Something seems missing here, I thought there would be two temperature fields, one for the "target" temperature and one for the sampling. If they use the same fields, you must first send a packet with the "target" temperature, followed by packets with iFeel temperatures.
Am I missing something? I guess you should explain more about the protocol.
You are right - there are actually two separate types of commands sent to the AC, but both are using the same format/structure:
Configuration command - sent when the user is actually making a configuration change (power on/off toggle, changing temp, fan, mode, i-feel on/off, swing, ...) - this is sent once upon a user action
When the i-feel feature is enabled - the remote is sending a local temperature measurement notification every 2 minutes and indeed the same temperature field is reused. In the rest of the fields (fan, mode, ..) the remote sets the same values as in # 1 - I don't know if the AC cares about them or not, but I just do the same in my OH2 implementation anyway and populate them with the existing user configuration.
In # 1 - the remote may set the "i-feel" bit. In # 2 - the remote sets both "i-feel" and "temp-notif" bits (and it's send only if the feature was enabled in # 1 in first place)
What's status if the iFeel
bit in both cases? I'm guessing that in # 2 only tempNotif
is ON, is this the case?
Looks like these two cases deserve two different methods to send them.

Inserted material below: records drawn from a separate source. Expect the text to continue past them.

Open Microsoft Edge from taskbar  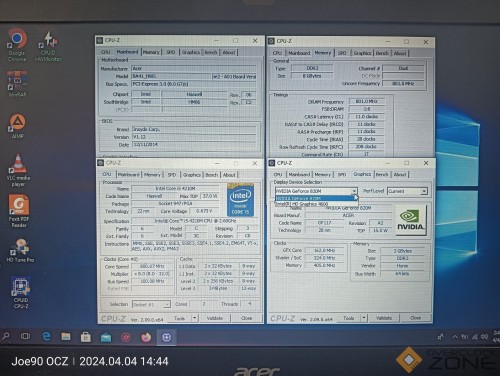click(x=46, y=337)
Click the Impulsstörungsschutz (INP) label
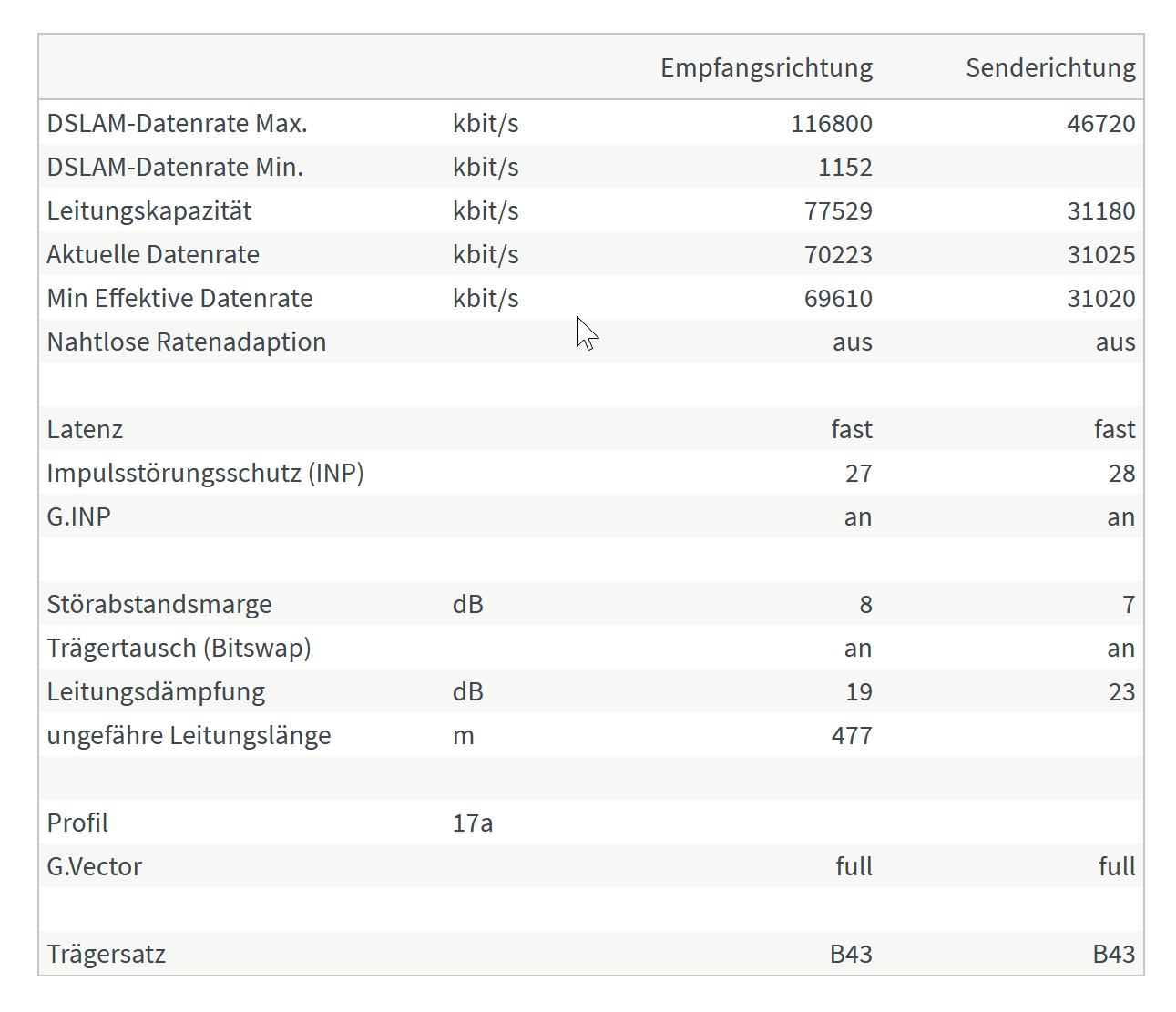Image resolution: width=1176 pixels, height=1012 pixels. click(205, 473)
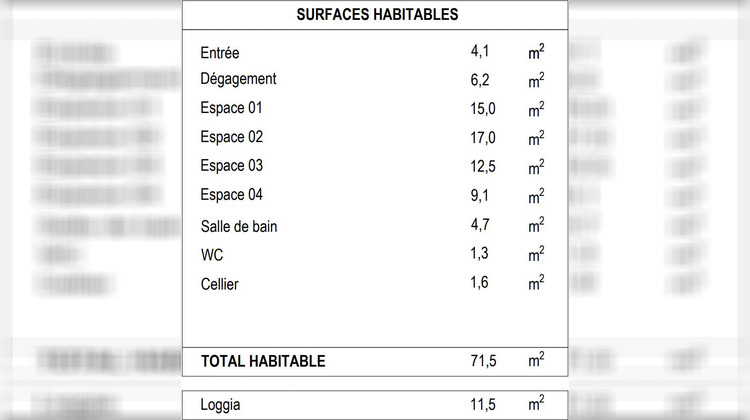Select the Entrée row label

point(220,53)
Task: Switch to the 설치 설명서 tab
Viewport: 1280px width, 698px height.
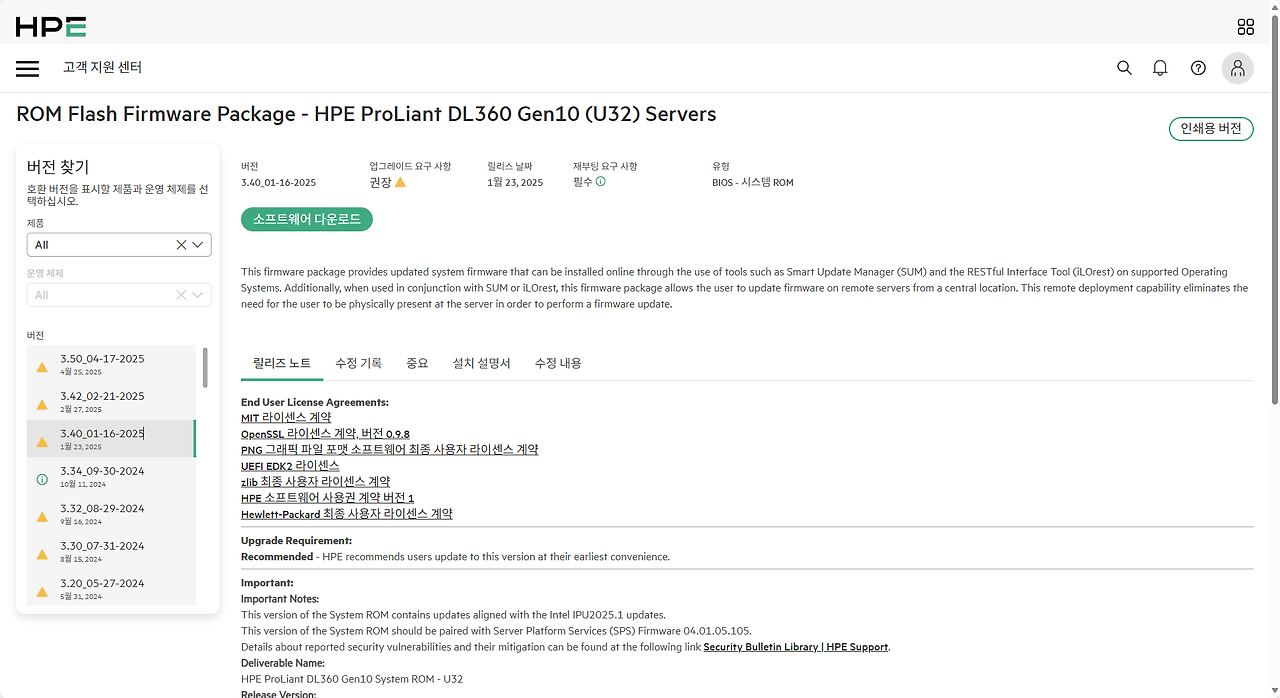Action: [x=481, y=363]
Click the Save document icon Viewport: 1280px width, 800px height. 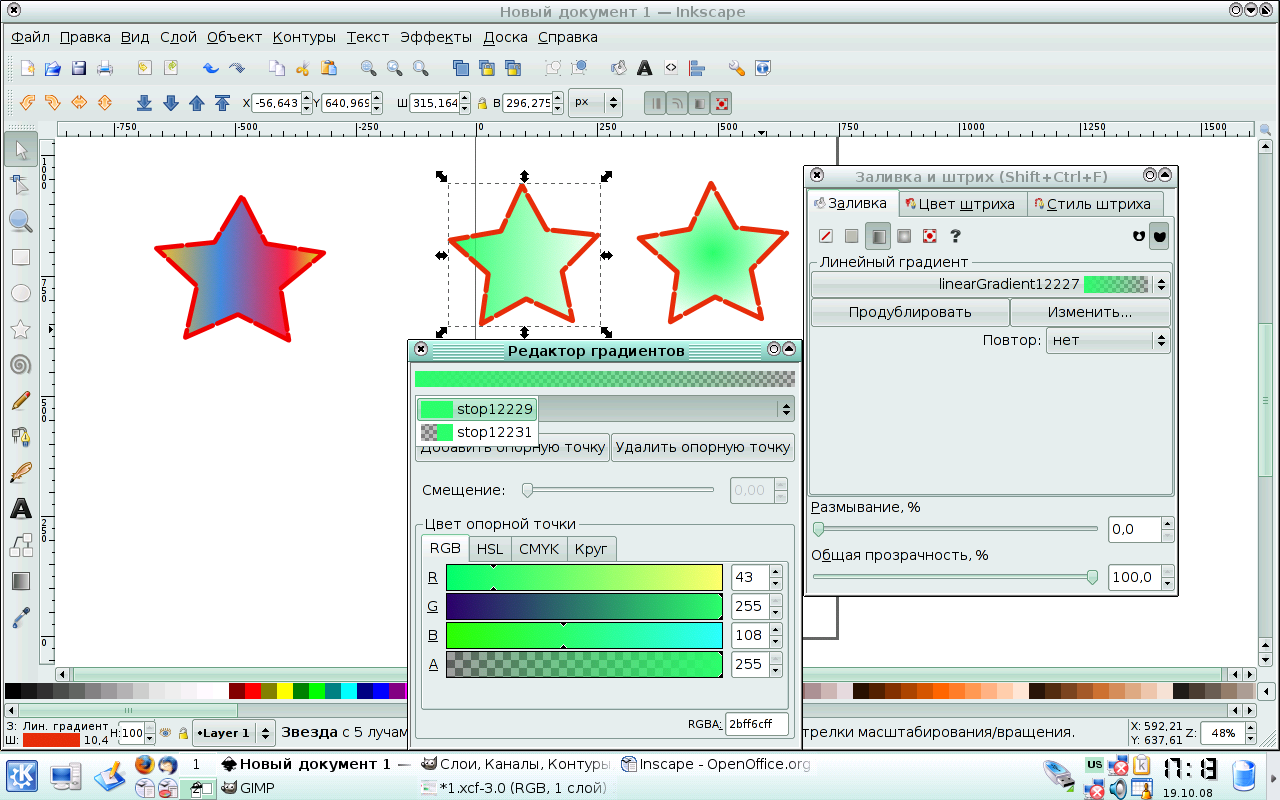(78, 68)
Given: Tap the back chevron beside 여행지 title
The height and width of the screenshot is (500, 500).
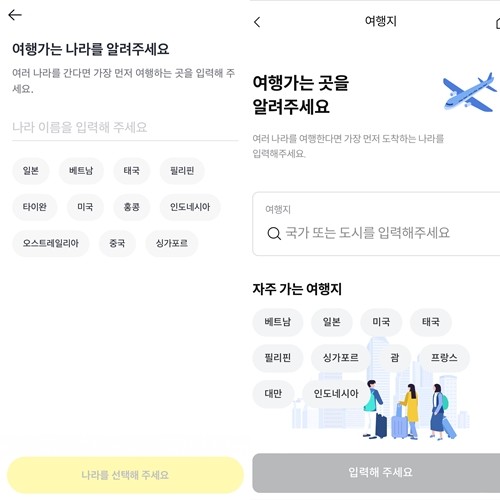Looking at the screenshot, I should click(x=257, y=22).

In # 1 - the remote may set only the "i-feel" bit out of the two. In # 2 - the remote sets both "i-feel" and "temp-notif" bits (and it's send only if the feature was enabled in # 1 in first place).

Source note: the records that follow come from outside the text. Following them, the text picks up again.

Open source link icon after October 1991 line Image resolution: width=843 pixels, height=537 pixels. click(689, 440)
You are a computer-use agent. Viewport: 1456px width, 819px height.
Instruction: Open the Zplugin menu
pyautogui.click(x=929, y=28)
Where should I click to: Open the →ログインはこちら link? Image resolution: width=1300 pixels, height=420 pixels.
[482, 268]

In your library I don't think there is a reason to have two separate functions. The only difference is the -15 or -5 in temperature and anyway you don't check input validity in that function (e.g. protect from fan=112 or temp=-47). You just truncate the relevant bits - so the validity enforcement is on the user of your library - which is fare enough.
In my OH implementation of course I have separate code to react to user actions (power on/off toggle, changing temp, fan, mode, i-feel on/off, ...) and then if i-feel was enabled I have a separate code to send the temperature to the AC, triggered every two minutes (actually I do it every 1 minute currently).
You can see it here (if you're familiar with OH): https://github.com/guyco75/openhab-config/blob/master/rules/ac.rules And the arduino code I uploaded recently too: https://github.com/guyco75/arduino1
The arduinoSTL library now has my changes. If you can, please take the version-2.0-tests-arduino
and see if the code works for you, no changes should be necessary. If it doesn't work - let me know. If it works, I'd start on adding iFeel support.
Also - if you change anything in the code to make it compile, let me know. The only thing you need is #include <ArduinoSTL.h>
before including IRelectra.h
.
Hi!
First, I'm using this library for some time and it works great. So thanks a lot.. I found it ~3 years ago just as I finished parsing the sniffed commands and was about to start implementing it myself - so you saved me that part :) Just FYI, I'm using it on Arduino Nano combined with RPI3/OH2 and based on master from ~3 years ago.
One feature that I was missing in the library is I-Feel. At the time, when we still used the original remote, we always enabled i-feel which made the temperature sensing on the remote itself (which is located in the room) and not internally in the AC unit itself. This made the temperature in the room more stable without long ups and downs and variance in the temperature.
So recently I added the i-feel functionality to this library on top of the revision that I am using. The added support is very simple - it includes the option to set one additional bit in the configuration code that is sent to the AC, but also requires sending every two minutes a room temperature measurement notification (that is using nearly the same IR code structure - but with yet another bit set). I will be happy to share my changes if you'd like to review and consider including them - it's already functional and tested for some time (and it's backward compatible).